WHAT YOU HAVE TO DO
From the first line to the last, return the data exactly as written.

Stored data entries:
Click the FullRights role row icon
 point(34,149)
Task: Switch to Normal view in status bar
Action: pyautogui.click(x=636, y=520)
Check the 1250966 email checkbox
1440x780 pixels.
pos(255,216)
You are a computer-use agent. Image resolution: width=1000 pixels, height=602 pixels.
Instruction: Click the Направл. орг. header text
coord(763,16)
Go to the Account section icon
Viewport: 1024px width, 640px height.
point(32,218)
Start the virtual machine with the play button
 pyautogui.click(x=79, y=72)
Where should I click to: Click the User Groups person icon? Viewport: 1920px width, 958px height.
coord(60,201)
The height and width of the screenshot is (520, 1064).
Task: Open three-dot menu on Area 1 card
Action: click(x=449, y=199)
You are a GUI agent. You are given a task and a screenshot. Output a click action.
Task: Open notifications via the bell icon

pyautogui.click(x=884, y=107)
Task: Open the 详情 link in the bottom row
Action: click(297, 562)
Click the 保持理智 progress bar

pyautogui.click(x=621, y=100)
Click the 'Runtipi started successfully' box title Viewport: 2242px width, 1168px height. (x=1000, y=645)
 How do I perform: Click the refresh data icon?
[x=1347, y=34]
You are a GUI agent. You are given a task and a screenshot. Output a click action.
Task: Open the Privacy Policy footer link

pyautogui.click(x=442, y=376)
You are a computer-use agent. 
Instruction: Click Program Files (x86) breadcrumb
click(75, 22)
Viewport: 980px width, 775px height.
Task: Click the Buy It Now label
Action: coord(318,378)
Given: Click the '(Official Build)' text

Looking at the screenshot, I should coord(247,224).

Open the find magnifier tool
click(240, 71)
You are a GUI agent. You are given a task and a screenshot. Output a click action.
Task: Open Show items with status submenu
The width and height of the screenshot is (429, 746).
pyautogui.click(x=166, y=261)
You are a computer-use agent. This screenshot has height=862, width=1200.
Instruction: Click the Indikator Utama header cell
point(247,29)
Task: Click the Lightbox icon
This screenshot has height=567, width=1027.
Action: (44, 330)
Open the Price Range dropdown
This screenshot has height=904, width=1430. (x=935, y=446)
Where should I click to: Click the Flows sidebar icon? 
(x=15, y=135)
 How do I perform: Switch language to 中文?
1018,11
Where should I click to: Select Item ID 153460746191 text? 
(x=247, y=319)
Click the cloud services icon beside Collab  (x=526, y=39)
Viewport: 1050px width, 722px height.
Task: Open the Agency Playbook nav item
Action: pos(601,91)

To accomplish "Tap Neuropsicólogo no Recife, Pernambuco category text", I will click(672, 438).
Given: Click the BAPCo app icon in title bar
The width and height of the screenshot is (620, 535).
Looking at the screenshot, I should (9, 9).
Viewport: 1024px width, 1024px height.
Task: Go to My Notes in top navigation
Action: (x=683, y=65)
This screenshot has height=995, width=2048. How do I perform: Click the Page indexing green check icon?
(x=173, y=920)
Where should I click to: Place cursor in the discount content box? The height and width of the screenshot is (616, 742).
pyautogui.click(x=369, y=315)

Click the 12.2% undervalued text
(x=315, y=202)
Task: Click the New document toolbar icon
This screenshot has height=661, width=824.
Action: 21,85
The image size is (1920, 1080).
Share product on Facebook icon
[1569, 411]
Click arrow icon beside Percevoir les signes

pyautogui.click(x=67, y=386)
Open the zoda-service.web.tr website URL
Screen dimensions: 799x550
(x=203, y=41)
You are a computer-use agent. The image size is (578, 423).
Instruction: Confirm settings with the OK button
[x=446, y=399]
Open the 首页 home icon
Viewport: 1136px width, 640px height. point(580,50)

SOLVED PROBLEM
Click the FullRights role row icon
 point(34,149)
Task: Switch to Normal view in status bar
Action: pyautogui.click(x=636, y=520)
Check the 1250966 email checkbox
1440x780 pixels.
pos(255,216)
You are a computer-use agent. Image resolution: width=1000 pixels, height=602 pixels.
Instruction: Click the Направл. орг. header text
coord(763,16)
Go to the Account section icon
Viewport: 1024px width, 640px height.
point(32,218)
Start the virtual machine with the play button
 pyautogui.click(x=79, y=72)
Where should I click to: Click the User Groups person icon? Viewport: 1920px width, 958px height.
coord(60,201)
The height and width of the screenshot is (520, 1064).
Task: Open three-dot menu on Area 1 card
Action: click(x=449, y=199)
You are a GUI agent. You are given a task and a screenshot. Output a click action.
Task: Open notifications via the bell icon

pyautogui.click(x=884, y=107)
Task: Open the 详情 link in the bottom row
Action: click(297, 562)
Click the 保持理智 progress bar

pyautogui.click(x=621, y=100)
Click the 'Runtipi started successfully' box title Viewport: 2242px width, 1168px height. (x=1000, y=645)
 How do I perform: Click the refresh data icon?
[x=1347, y=34]
You are a GUI agent. You are given a task and a screenshot. Output a click action.
Task: Open the Privacy Policy footer link

pyautogui.click(x=442, y=376)
You are a computer-use agent. 
Instruction: Click Program Files (x86) breadcrumb
click(75, 22)
Viewport: 980px width, 775px height.
Task: Click the Buy It Now label
Action: coord(318,378)
Given: Click the '(Official Build)' text

Looking at the screenshot, I should coord(247,224).

Open the find magnifier tool
click(240, 71)
You are a GUI agent. You are given a task and a screenshot. Output a click action.
Task: Open Show items with status submenu
The width and height of the screenshot is (429, 746).
pyautogui.click(x=166, y=261)
You are a computer-use agent. This screenshot has height=862, width=1200.
Instruction: Click the Indikator Utama header cell
point(247,29)
Task: Click the Lightbox icon
This screenshot has height=567, width=1027.
Action: (44, 330)
Open the Price Range dropdown
This screenshot has height=904, width=1430. (x=935, y=446)
Where should I click to: Click the Flows sidebar icon? 
(x=15, y=135)
 How do I perform: Switch language to 中文?
1018,11
Where should I click to: Select Item ID 153460746191 text? 
(x=247, y=319)
Click the cloud services icon beside Collab  (x=526, y=39)
Viewport: 1050px width, 722px height.
Task: Open the Agency Playbook nav item
Action: pos(601,91)

To accomplish "Tap Neuropsicólogo no Recife, Pernambuco category text", I will click(672, 438).
Given: Click the BAPCo app icon in title bar
The width and height of the screenshot is (620, 535).
Looking at the screenshot, I should (9, 9).
Viewport: 1024px width, 1024px height.
Task: Go to My Notes in top navigation
Action: (x=683, y=65)
This screenshot has height=995, width=2048. How do I perform: Click the Page indexing green check icon?
(x=173, y=920)
Where should I click to: Place cursor in the discount content box? The height and width of the screenshot is (616, 742).
pyautogui.click(x=369, y=315)

Click the 12.2% undervalued text
(x=315, y=202)
Task: Click the New document toolbar icon
This screenshot has height=661, width=824.
Action: 21,85
The image size is (1920, 1080).
Share product on Facebook icon
[1569, 411]
Click arrow icon beside Percevoir les signes

pyautogui.click(x=67, y=386)
Open the zoda-service.web.tr website URL
Screen dimensions: 799x550
(x=203, y=41)
You are a computer-use agent. The image size is (578, 423).
Instruction: Confirm settings with the OK button
[x=446, y=399]
Open the 首页 home icon
Viewport: 1136px width, 640px height. point(580,50)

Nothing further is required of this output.